Selene (Kate Beckinsale), ‘ölüm tacirleri’ adı verilen elit bir vampir biriminin üyesidir. Ölüm tacirlerinin görevi, Lycanları bulup avlamaktır. Selene ve diğer ölüm tacirleri bir metro istasyonunda iki Lycanı kıstırır. Çatışma sonucu Lycanlardan biri ve Selene’in takım arkadaşları ölür. Metrodaki Lycanların Michael adındaki bir insanı takip ettiğini fark eden Selene, Michael ve Lycanların arasındaki bağlantıyı araştırmaya başlar. Araştırmaları onun hem iki ırkı da içine alan bir komployu keşfetmesine hem de bir insan olan Michael ile yakınlaşmasına neden olacaktır.
Tahmin ettiğiniz gibi senaryo pek iç açıcı değil. Aslında film kendi içinde birkaç orijinal fikir barındırıyor. Özellikle vampirlerle Lycanların kökeni ve iki ırk arasındaki savaşın başlangıcı hoşuma giden kısımlar. Ancak filmde o kadar çok klişe var ki, bu orijinal fikirler arada kaynayıp gidiyor. Ayrıca filmin zamanı kullanma konusunda da sıkıntısı var. Yaklaşık iki saat uzunluğundaki film çok fazla gereksiz sahne içeriyor. Özellikle vampirlerin karargahında geçen sürüyle boş diyalog atılsaymış film daha izlenebilir olurmuş.

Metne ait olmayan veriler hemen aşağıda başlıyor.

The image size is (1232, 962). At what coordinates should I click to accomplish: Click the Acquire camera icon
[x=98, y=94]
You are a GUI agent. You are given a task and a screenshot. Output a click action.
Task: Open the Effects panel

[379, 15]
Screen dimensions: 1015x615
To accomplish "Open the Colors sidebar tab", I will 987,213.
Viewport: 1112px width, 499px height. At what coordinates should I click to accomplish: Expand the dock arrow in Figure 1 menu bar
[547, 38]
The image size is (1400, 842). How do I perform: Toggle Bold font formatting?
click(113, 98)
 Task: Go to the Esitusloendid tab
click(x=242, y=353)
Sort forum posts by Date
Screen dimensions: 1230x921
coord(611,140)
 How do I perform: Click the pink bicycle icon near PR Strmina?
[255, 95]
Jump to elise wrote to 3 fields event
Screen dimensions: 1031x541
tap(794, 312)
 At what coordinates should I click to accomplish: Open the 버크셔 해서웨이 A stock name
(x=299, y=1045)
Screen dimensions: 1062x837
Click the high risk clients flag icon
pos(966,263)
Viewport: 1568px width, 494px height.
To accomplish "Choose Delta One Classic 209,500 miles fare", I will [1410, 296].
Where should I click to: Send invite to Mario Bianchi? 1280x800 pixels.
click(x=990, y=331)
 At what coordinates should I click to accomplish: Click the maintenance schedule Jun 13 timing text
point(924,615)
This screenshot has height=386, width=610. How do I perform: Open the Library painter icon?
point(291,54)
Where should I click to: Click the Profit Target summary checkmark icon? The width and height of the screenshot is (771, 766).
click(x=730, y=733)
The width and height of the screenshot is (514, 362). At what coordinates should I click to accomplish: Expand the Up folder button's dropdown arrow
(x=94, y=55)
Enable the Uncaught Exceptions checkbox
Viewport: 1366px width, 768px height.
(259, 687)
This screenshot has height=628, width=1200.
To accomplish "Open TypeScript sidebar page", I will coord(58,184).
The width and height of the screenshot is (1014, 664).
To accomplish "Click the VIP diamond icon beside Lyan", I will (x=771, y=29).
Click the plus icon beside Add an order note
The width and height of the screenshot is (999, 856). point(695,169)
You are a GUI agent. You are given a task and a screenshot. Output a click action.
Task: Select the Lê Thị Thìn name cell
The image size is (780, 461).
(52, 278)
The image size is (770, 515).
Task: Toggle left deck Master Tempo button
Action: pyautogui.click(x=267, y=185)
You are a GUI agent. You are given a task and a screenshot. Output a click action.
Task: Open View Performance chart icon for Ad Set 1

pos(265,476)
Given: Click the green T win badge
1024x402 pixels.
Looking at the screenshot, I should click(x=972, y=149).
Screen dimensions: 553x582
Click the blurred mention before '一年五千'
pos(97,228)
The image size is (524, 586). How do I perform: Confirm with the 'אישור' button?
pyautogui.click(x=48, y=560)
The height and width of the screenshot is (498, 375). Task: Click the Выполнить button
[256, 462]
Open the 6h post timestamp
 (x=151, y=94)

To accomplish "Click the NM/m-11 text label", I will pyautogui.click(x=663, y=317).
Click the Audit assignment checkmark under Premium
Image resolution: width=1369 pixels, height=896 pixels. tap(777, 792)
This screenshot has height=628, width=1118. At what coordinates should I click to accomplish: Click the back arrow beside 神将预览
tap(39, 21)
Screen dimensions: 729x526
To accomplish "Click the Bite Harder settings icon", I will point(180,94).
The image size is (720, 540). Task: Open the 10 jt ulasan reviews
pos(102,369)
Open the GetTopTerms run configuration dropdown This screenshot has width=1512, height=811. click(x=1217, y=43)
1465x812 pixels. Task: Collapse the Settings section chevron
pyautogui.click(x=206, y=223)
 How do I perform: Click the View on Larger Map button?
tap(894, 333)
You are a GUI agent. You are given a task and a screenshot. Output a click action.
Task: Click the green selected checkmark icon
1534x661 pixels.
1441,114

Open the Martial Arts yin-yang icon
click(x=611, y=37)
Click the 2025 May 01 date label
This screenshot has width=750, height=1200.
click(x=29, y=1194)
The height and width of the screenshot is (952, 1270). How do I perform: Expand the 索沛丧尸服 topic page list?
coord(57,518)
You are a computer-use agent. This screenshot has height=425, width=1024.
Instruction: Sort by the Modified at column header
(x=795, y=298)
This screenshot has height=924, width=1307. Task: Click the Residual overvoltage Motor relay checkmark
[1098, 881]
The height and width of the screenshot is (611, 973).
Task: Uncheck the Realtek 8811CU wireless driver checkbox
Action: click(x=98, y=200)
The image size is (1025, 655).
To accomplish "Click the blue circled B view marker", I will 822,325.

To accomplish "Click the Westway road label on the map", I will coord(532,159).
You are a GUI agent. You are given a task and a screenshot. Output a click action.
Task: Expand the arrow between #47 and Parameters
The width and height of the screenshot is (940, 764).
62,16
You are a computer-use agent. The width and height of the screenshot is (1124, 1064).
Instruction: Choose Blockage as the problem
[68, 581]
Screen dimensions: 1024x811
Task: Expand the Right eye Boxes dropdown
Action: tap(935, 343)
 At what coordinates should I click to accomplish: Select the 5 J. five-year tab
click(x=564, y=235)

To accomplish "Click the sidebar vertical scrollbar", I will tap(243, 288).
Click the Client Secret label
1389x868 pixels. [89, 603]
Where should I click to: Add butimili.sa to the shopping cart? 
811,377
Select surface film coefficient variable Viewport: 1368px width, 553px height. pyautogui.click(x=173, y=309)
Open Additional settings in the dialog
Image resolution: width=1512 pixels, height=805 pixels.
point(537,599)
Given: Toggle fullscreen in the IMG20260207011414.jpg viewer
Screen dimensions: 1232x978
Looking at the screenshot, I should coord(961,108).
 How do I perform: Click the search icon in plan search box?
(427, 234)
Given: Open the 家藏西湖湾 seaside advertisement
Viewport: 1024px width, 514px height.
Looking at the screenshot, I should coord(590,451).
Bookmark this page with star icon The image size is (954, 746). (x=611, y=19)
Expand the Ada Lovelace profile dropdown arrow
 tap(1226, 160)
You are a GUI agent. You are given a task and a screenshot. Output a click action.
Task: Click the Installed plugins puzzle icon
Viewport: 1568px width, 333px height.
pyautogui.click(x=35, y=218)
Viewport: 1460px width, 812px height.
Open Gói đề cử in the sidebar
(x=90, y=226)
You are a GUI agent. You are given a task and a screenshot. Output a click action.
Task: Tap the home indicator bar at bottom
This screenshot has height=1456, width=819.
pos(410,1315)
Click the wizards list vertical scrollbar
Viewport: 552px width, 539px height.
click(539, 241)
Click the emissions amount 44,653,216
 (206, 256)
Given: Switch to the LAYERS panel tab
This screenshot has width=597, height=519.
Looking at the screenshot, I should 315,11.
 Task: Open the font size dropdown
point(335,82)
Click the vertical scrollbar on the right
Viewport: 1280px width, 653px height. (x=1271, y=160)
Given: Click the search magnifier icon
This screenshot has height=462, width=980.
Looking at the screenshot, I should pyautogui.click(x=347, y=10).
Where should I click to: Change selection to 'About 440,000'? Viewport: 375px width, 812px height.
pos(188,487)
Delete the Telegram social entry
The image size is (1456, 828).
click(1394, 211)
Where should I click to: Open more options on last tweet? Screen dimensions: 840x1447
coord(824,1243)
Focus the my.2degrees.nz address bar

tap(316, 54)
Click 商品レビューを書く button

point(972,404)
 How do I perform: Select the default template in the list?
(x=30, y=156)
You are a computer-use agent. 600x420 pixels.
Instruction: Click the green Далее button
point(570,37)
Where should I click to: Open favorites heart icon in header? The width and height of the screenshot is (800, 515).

Oyunculuklara gelirsek başroldeki Kate Beckinsale’in ortalamanın üzerinde bir iş çıkardığını söyleyebilirim. Soğukkanlı vampir Selene olarak aksiyon sahnelerini iyi kotarmış. Bazı sahnelerde oyunculuğu gereğinden fazla donuk ama bu filmin de Oscar almak gibi bir derdi yok zaten. Diğer başrol oyuncusu Scott Speedman ise bence filmin en zayıf halkası. Adam tüm filmi suratında aynı şaşkın ifadeyle tamamlamış. Yan rollerde ise başrol oyuncularını gölgede bırakan iki isim var. Bunların birincisi Lycanların lideri Lucian’ı canlandıran Michael Sheen. Büyük ihtimalle bu başarısından dolayı serinin devam filmlerinden Underworld: Rise of the Lycans’ın başrolünde o var. Diğer başarılı oyuncu ise vampirler kralı Victor’u canlandıran Bill Nighy. Filmin küçük bir kısmında yer almasına rağmen karizmasıyla ışıkları üstüne çekiyor. Ancak büyük ihtimalle yaşı gereği karizmasını dövüş sahnelerinde konuşturamamış. Maalesef dövüş sahnelerinde vampirler kralından çok torunlarına sopa çeken bir dedeye benziyor.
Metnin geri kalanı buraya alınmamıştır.